The central axis field of Secret Circuit mixes the 46th Juno Plus podcast – expect the weird and the wonderful.
Eddie Ruscha is the man behind Secret Circuit, a music project whose releases this year for Beats In Space, Internasjonal and most recently Emotional Response have charmed the hearts here at Juno Plus, though his musical – and indeed artistic – heritage stretches back much further. Those with some grasp of contemporary art history will no doubt recognise the Californian as the son of famed Pop Art exponent Ed Ruscha and an acclaimed visual artist in his own right.
This creativity extends to the musical realm, with Secret Circuit just one of a number of projects Ruscha has been involved in stretching as far back as the early 1990s. Dungeonmonkey, Future Pigeon, Food Of The Gods and Laughing Light Of Plenty are some of the names and bands that bear the musical fingerprint of Ruscha over this extensive period, though Secret Circuit has been the one constant throughout; an outlet for Ruscha to create improvised and experimental analogue music.

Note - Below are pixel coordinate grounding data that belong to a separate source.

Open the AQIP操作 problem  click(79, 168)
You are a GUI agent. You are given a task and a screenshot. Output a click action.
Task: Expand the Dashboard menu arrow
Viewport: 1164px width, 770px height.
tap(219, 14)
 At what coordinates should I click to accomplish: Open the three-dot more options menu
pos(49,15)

Remaining under the radar of wider appreciation for some time, Ruscha seemed content to treat Secret Circuit as a DIY project, self releasing numerous albums or putting out his trademark Cosmic Papers mixtapes on cassette via the Teenage Teardrops label. For one reason or another, the cosmic stars have aligned in 2012 and graced us with a surfeit of fully released Secret Circuit material, the arrival on Beats In Space earlier this year with with the excellent Nebula Sphynx 12″ (memorably described in Matt Anniss’ review as the kind of music you might expect from earth conquering “robotic chimps wielding weapons fashioned from circuit boards and faux oak effect keyboards”) preceding the release of a much delayed debut on Prins Thomas’ Internasjonal Spesial label.
Tropical Psychedelics, recently released by London label Emotional Response, grants Ruscha his first physical album of sorts, compiling some 12 highlights from those various self-released albums and acts as a perfect introduction to his style of melding sounds and neatly sidestepping conformity. With that release still fresh in our ears and with whispers of further new material due for release on Tim Sweeney’s label, we took the chance to invite Eddie into our podcast series. The resultant hour long session is as diverse in style as his own music and he was also kind enough to answer our questions.

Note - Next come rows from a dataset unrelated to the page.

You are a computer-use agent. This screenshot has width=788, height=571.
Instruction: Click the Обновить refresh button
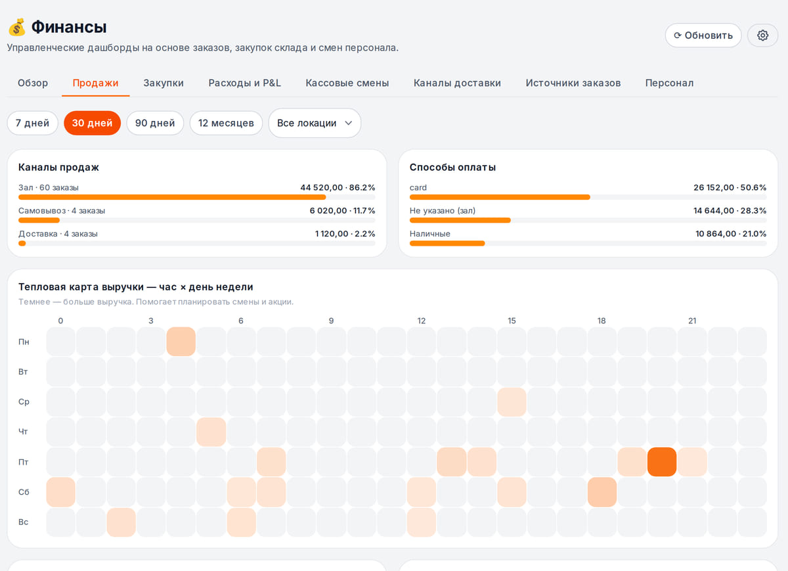703,35
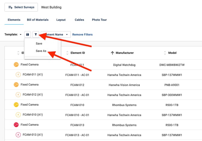Viewport: 202px width, 141px height.
Task: Open the Photo Tour tab
Action: tap(99, 20)
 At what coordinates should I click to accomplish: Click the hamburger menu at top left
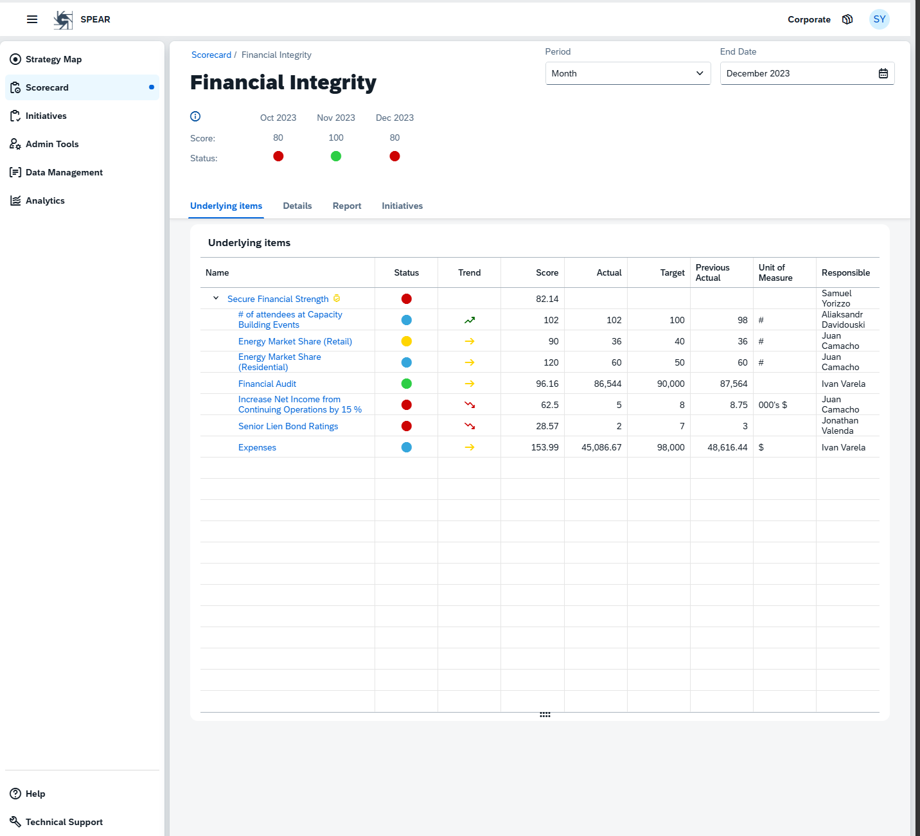point(31,19)
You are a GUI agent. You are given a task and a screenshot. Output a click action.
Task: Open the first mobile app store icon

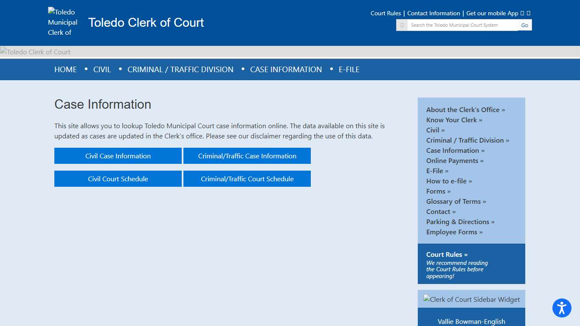click(522, 13)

Hi Eddie, many thanks for doing this mix, where was it recorded?
I recorded it in my studio. I have a janky little DJ setup there.
Was there a particular theme to the mix?
The only thing I went by was to somehow reflect a bit of the Tropical Psychedelics vibe of the LP. Maybe things that I was listening to at the time or things I think fit now. It ended up changing a bit as it was going. I run on instinct.
It’s thanks to Tim Sweeney that we came across your work, how did Nebula Sphynx come to end up on his label?
A few years back there was a label called Universal Rejection and they contacted me about doing a kind of raw electronics 12″. This was about the same time that Prins Thomas had contacted me about doing a 12″ for Internasjonal Spesial. Anyways, I had a couple of tracks I thought would fit the raw electronic style so I sent them off. I didn’t hear from them for a while until they contacted me saying that they passed the tracks to Tim Sweeney and Matt Werth at RVNG and they said they were interested in releasing them on Beats In Space. Tim and Matt were just starting the label and I had already made a mix for Tim’s radio show previously. Also through Laughing Light of Plenty Tim knew who I was. It turned out to be a great thing.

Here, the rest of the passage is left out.